_Working data_:
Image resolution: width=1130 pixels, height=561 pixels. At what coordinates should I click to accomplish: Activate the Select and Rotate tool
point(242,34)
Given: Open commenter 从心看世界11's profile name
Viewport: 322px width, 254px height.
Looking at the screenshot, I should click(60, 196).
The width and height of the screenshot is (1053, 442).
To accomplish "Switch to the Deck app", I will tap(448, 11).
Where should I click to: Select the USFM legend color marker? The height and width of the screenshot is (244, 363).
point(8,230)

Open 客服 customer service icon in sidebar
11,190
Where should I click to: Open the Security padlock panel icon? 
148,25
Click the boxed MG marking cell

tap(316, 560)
--
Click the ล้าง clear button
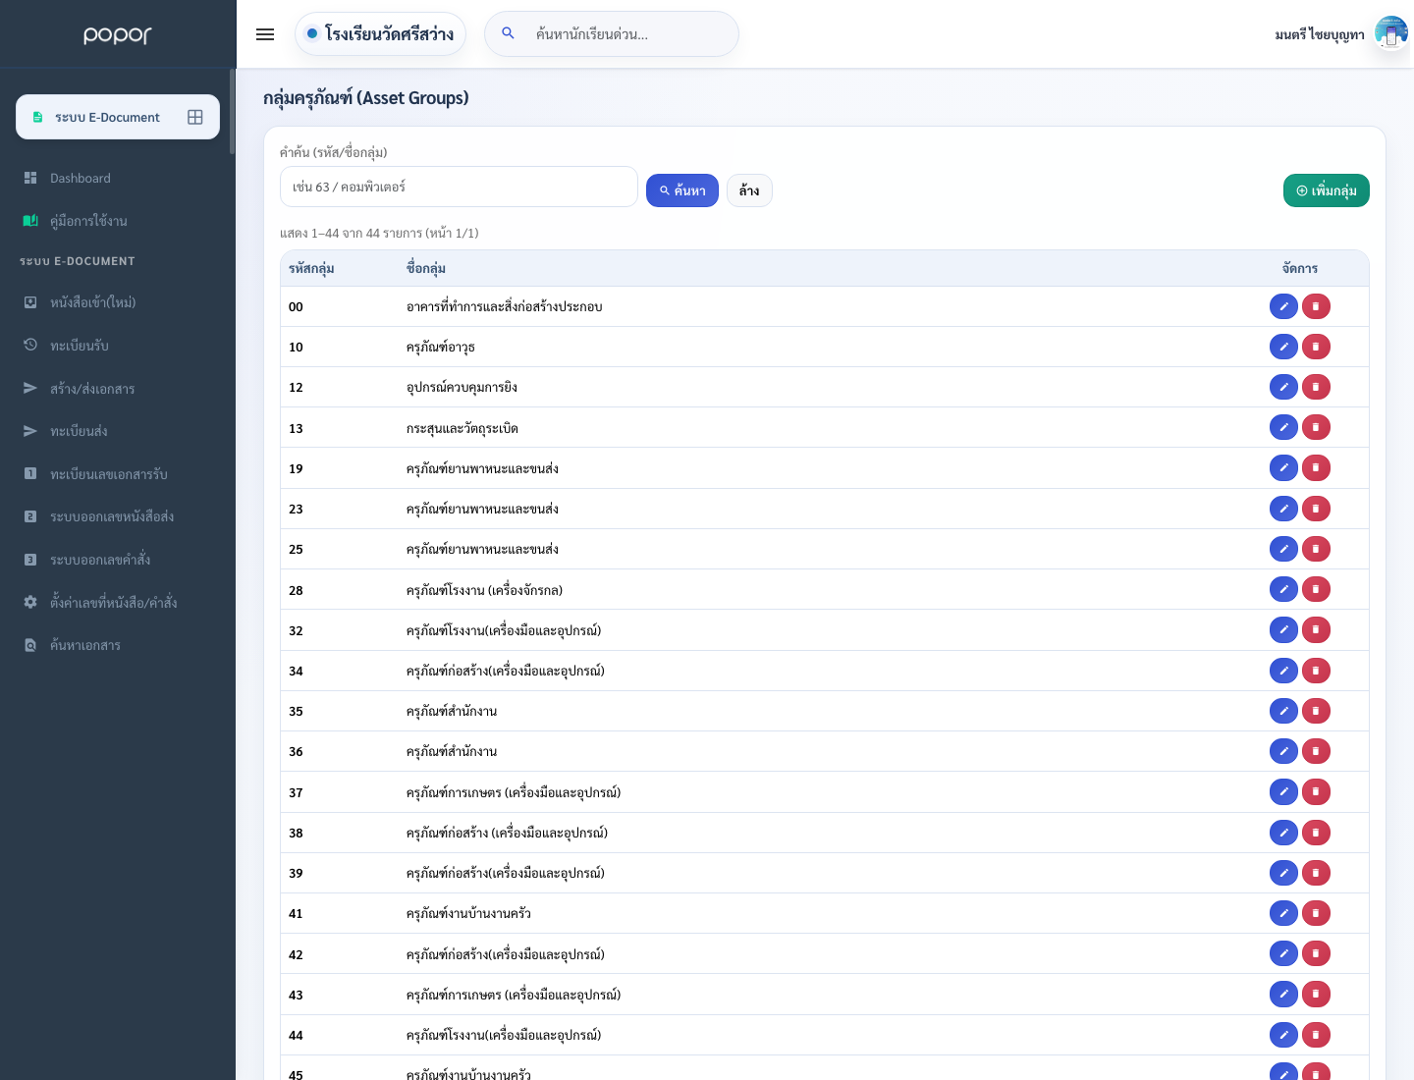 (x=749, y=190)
---
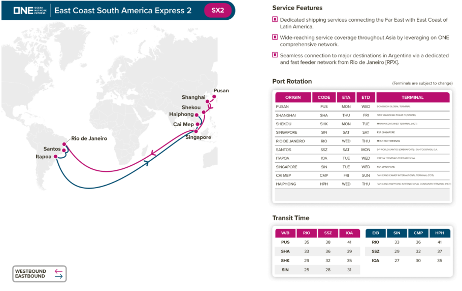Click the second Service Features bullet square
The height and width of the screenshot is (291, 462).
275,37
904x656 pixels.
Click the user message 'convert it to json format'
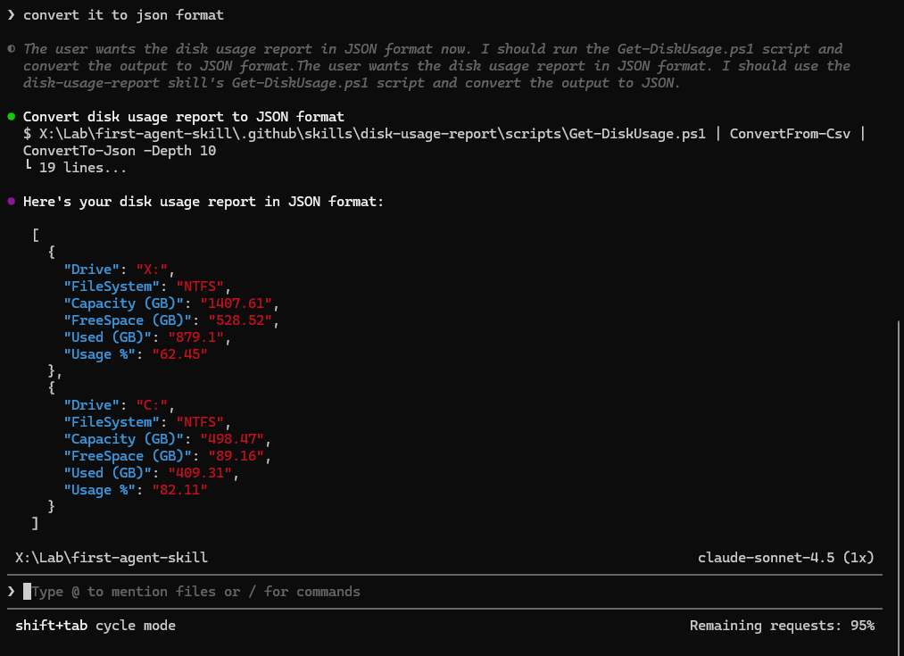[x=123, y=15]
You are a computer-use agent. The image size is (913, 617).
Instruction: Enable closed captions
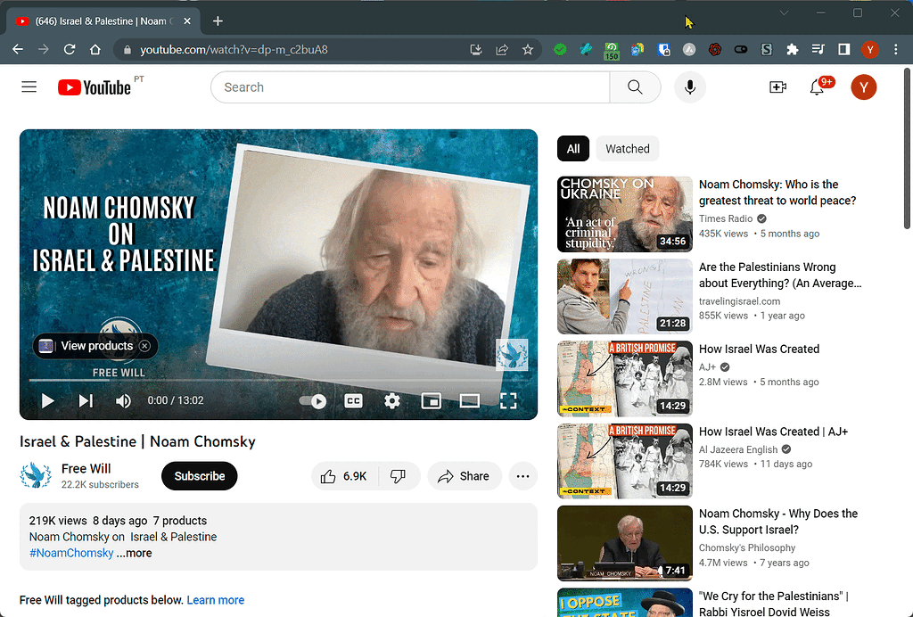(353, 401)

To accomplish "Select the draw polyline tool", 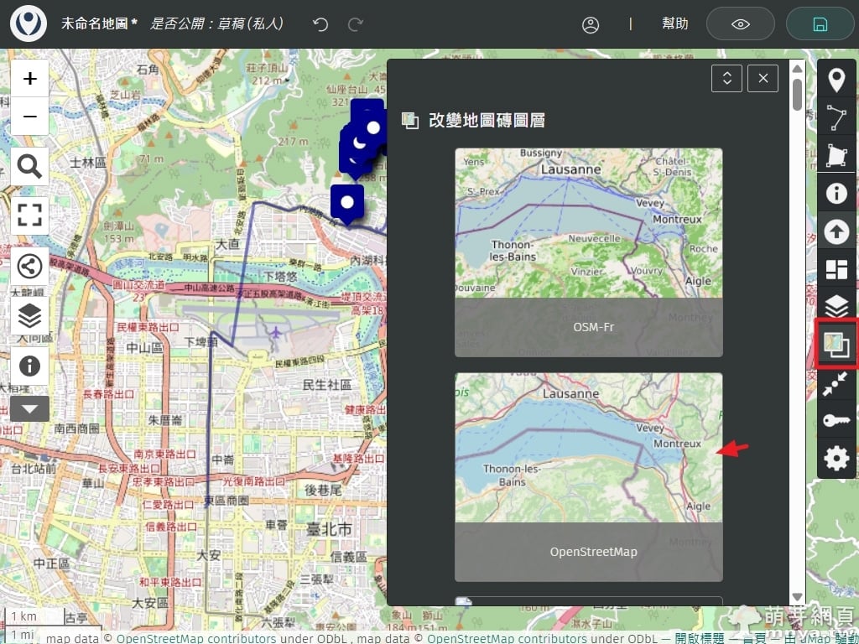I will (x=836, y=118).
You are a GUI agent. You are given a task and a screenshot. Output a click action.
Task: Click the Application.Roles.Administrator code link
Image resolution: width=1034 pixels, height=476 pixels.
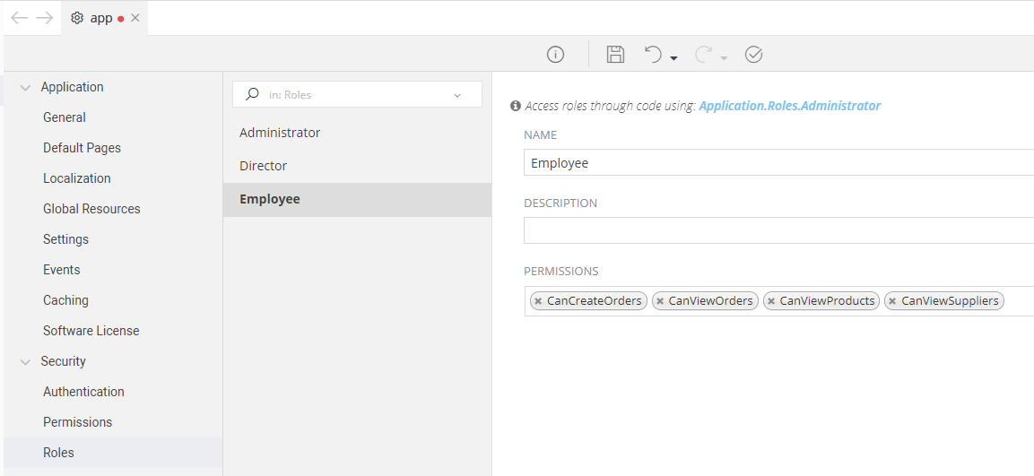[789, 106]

_About this task_: Your task is to find every line above containing the word "agent" and copy it.

_Your solution_:
You are a computer-use agent. The image size is (913, 617).
You are a GUI agent. You are given a task and a screenshot. Output a click action.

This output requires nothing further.